Un desengañado no cree en nada y, por eso, cree en cualquier cosa en la que no crean los demás.

Un desengañado no cree en nada y, por eso, cree en cualquier cosa en la que no crean los demás.
El presidente de EEUU, Joe Biden, atiende a los medios. | EFE

Alguien dijo alguna vez que para ser feliz hay que ser tonto y todavía ningún Nobel ha venido a demostrarnos lo contrario. Por tonto, se entiende, nos referimos a los ignorantes, y por ignorantes a los ciegos, directamente, que son, según el refrán, quienes tienen menos riesgo de sufrir alguna cardiopatía.
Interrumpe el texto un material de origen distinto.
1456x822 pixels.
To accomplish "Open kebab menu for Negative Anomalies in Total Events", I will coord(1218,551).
Hoy queda feo decir esto, supongo que porque quien lo dice suele parecer lo suficientemente imbécil como para creerse menos tonto de lo que es. Pero esto sucede porque no nos entendemos bien. En realidad, la frase inicial debería llevar un subtítulo que aclarase que para ser feliz no sólo hay que ser tonto, sino serlo tanto como para ni siquiera detenerse a calibrar menudencias como la inteligencia. Es decir, hay que ser bastante listo.
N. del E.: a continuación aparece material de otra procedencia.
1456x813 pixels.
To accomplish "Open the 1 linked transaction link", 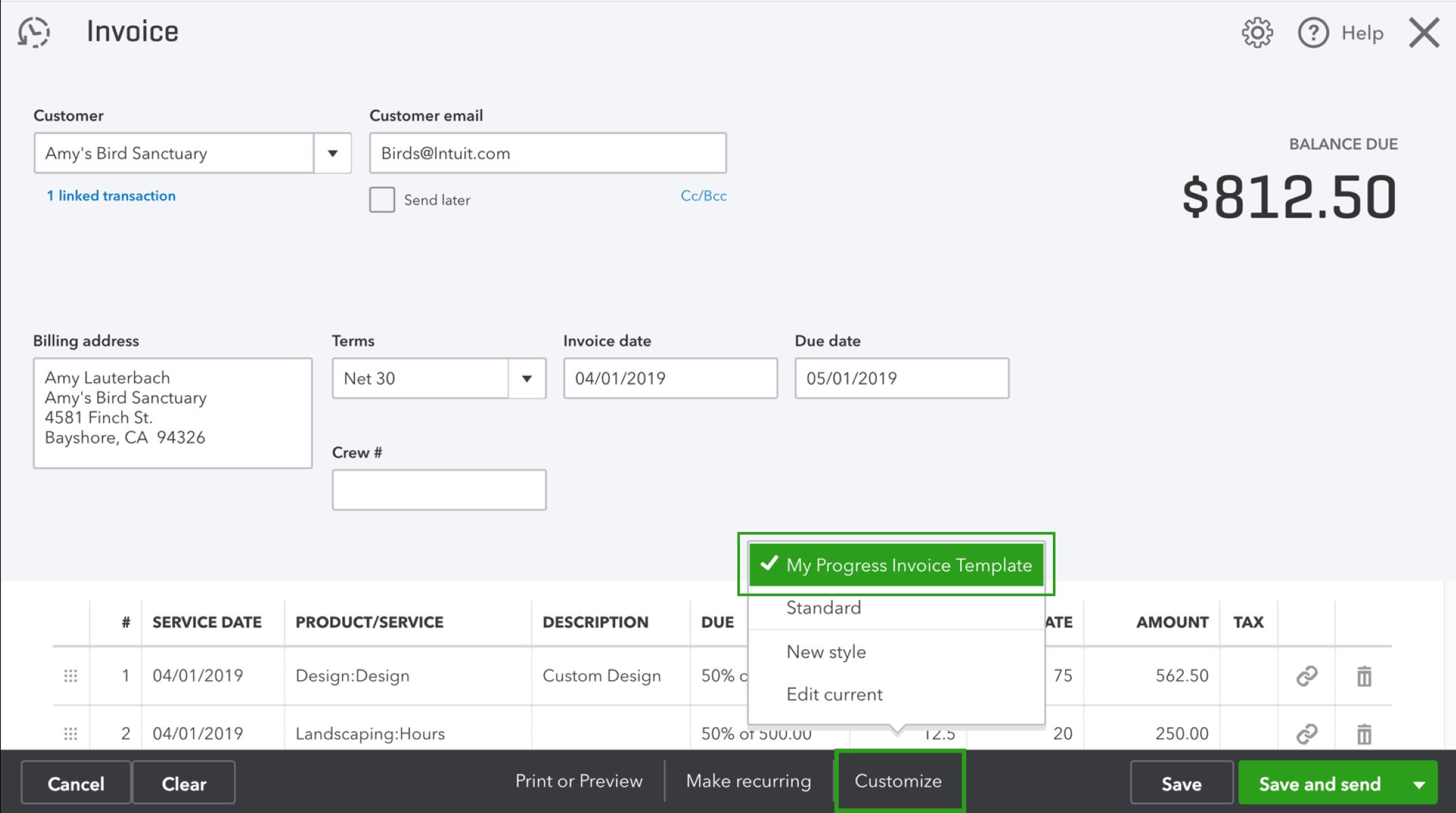I will pos(110,195).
Por más que algunos digan, vivir engañado siempre es mejor que su contrario, que no es vivir sin engaños sino vivir desengañado. Al engañado se le mira con pena porque no es consciente de su mal. Pero es una pena unidireccional, una pena flácida y fútil, inconsistente, condenada a ser expresada en susurros por la absoluta impotencia que siente ante la apabullante alegría del ignorante feliz. Al desengañado, sin embargo, no se sabe si se le mira con pena porque la provoca o porque la exige, con esa melancolía profunda y ese andar desahuciado que comparten aquellos a los que ya hasta el final ha dejado de inquietarles, quizá porque sienten que les ha asaltado antes de tiempo pero no ha tenido la cortesía de sacarlos de aquí.

Desde luego, no hay figura más triste en la tierra que la de un desengañado. Y lo peor es que corre el riesgo de que la tristeza se le cronifique, de que el desengaño se le extienda por el mapa baldío de su insondable infelicidad. Que caigan los bastiones de su incertidumbre, allí donde reside la posibilidad de la esperanza, el único lugar donde no es posible sentenciar, y se encuentre algún día, todo rencor y todo desgracia, convirtiendo su desengaño en una ley universal. Un desengañado es un soberbio con humos, alguien que cree ver más lejos que el resto pero todo lo vislumbra más gris.

Su error es creerse distinto. Confiar en que su iluminación repentina, tan directa a los ojos, no le puede cegar. No sospecha que en realidad es un engañado más, así que pondera acerca de lo divino y lo humano, siempre con una nota de fatalismo, como si la única certeza fuese que todo tiene que salir mal. Un desengañado no cree en nada y, por eso, cree en cualquier cosa en la que no crean los demás. No necesita pruebas, ni datos. No pone en tela de juicio las opiniones discutibles, no matiza ni llama a reflexionar. Él afirma. Menosprecia la opinión del rebaño y lo desecha con superioridad. Sostiene cosas, no sé, como que el Nord Stream ha sido saboteado por Biden, es evidente, y que el mero hecho de considerar a Putin sospechoso es una señal de ingenuidad. Un desengañado jamás habría permitido que le pasase lo que a Tamara Falcó, porque tampoco se habría permitido amar. Lo que no sabe es que no existe nada de malo en reconocerse un pobre tonto. Al final, son los únicos capaces de rectificar.